ベランダの手すりには、戦鋒隊と戦旗と文字が浮き上がる赤旗が垂らされたのでした。
戦鋒隊というのは、プロ青同が組織していた三里塚闘争の大衆(いちおう)闘争団体
の名称でした。それはインターが組織する青年共闘・学生共闘が(実体は丸裸に近い党派活動家による戦闘集団でも)三里塚闘争を闘う大衆闘争団体として、イチオー位置付けられていたのと、同じようなものであったでしょう。

あの旗は誰が持っていったものでしょうか。たぶん太田だったでしょう。これもいちおう管制室に行くメンバーだったはずですから。
戦旗ははっきりしてました。水野が腹に巻いていたのでした。
警官に追いかけられ、機動隊に脅かされて階段を走り上ってきたとき、それは、下へ下へとずり落ち、走るに走れない実に情けない思いをしたのだったと後に述懐しておりましたから。

インターの旗、なぁ〜し。
前夜、マンホールに入るのに失敗したメンバーが所持していたのです。
はい、いつも毎度のことなのかもしれません。決定的なドジ。
いいねぇ、伝統だもの。

ベランダから右遠方を望むと、横堀要塞が見えました。こちらは満艦飾。赤く美しいたくさんの旗と、横断幕に飾られておりました。

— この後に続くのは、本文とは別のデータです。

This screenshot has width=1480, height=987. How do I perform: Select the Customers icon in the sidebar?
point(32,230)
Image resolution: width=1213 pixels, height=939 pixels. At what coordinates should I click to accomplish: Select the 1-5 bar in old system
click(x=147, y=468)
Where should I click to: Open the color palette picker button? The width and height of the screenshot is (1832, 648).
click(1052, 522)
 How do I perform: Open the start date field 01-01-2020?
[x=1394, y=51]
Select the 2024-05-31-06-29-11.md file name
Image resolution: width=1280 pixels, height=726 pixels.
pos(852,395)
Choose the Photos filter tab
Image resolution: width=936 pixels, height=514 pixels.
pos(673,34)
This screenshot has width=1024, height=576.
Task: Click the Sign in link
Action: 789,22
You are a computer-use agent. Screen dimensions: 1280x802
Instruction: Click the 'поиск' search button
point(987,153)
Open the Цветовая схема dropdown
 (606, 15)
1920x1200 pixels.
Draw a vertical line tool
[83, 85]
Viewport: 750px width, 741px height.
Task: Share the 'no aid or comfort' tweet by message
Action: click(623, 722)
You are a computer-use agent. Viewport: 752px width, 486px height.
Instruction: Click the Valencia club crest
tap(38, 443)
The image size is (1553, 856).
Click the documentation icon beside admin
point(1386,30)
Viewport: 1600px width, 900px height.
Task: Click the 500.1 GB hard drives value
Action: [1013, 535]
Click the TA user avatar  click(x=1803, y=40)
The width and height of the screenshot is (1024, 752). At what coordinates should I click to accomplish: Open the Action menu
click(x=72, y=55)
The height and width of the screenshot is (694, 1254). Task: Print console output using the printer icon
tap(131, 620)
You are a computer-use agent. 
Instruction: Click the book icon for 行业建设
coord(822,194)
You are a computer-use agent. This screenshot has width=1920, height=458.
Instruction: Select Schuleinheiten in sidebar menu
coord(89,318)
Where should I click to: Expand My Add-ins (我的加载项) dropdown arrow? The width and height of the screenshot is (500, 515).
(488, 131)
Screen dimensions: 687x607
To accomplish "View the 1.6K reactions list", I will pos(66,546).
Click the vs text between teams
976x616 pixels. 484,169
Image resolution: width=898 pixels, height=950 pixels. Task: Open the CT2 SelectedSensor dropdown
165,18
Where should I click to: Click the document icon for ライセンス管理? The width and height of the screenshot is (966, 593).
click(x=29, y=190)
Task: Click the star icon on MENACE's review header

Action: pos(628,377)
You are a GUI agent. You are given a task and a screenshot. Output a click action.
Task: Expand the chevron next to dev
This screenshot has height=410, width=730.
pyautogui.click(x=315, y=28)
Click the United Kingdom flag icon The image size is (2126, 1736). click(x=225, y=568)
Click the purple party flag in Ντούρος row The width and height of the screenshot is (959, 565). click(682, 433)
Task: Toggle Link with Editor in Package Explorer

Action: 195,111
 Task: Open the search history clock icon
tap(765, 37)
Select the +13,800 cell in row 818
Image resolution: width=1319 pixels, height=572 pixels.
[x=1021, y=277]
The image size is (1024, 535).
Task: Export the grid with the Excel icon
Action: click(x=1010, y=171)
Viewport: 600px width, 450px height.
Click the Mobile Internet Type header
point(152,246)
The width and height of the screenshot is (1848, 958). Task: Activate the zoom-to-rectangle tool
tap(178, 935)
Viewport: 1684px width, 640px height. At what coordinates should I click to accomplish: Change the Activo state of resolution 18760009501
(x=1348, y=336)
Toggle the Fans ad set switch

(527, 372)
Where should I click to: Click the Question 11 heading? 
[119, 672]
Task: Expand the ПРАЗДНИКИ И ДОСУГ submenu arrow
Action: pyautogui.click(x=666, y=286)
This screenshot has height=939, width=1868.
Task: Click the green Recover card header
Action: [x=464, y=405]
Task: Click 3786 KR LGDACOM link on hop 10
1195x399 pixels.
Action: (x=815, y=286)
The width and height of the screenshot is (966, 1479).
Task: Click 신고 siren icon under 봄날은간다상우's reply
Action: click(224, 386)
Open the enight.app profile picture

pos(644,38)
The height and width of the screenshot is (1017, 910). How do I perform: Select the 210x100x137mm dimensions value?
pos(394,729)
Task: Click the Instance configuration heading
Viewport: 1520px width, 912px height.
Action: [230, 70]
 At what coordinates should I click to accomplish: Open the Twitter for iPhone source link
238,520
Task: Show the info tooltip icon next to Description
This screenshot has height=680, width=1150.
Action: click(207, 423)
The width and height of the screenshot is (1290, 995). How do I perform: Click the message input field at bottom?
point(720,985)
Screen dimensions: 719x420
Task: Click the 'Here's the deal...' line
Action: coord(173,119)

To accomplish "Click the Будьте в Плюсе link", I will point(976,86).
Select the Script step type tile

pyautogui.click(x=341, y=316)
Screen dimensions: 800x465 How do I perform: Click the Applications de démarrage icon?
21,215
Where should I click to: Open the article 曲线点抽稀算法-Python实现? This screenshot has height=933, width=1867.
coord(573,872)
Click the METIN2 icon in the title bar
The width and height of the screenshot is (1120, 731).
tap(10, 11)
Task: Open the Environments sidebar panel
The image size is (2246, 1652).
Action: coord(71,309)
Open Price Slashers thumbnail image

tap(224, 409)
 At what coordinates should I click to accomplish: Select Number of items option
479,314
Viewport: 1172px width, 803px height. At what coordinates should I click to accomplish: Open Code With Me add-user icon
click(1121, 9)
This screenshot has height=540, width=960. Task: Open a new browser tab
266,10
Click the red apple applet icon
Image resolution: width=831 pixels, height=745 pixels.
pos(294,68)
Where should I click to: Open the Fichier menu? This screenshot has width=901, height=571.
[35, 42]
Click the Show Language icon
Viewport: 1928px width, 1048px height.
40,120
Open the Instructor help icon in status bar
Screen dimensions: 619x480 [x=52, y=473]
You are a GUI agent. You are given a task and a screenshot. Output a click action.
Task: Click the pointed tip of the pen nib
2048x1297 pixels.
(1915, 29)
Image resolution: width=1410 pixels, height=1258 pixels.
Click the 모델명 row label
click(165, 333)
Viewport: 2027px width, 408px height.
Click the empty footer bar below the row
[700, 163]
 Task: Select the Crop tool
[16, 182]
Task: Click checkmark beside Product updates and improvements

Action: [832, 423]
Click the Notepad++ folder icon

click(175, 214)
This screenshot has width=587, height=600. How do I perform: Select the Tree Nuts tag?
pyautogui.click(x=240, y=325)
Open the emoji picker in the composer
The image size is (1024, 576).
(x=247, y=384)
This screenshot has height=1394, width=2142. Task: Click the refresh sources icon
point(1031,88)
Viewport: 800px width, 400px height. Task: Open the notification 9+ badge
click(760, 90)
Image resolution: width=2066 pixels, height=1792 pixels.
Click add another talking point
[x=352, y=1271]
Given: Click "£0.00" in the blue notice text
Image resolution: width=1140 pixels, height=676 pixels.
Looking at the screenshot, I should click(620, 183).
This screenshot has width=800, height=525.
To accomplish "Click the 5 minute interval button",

そして……、あの赤ヘルメットの大部隊が姿を現したのでした。
来た、来た、来た。

前田が音頭をとり始めました。しゅぴれひコール!
「開港を阻止するぞ」「空港・突入・占拠するぞ」「管制塔を占拠したぞ!」
手すりをガンガン鉄パイプでぶつ奴、空に向かい、赤い隊列に向かい叫ぶ奴、なかなか気持ちの瞬間でした。

やがて、先頭でパイプを振りながら、リードしていた前田は、くるりとこちらを向くや
「俺達はここにカンパにアに来たんじゃない。どんなことをしてでも管制室に行くぞ。ぶっ壊すんだ!」と叫びました。

あの青い目が、またまた色を変えて、必死に道を探せと言うのでした。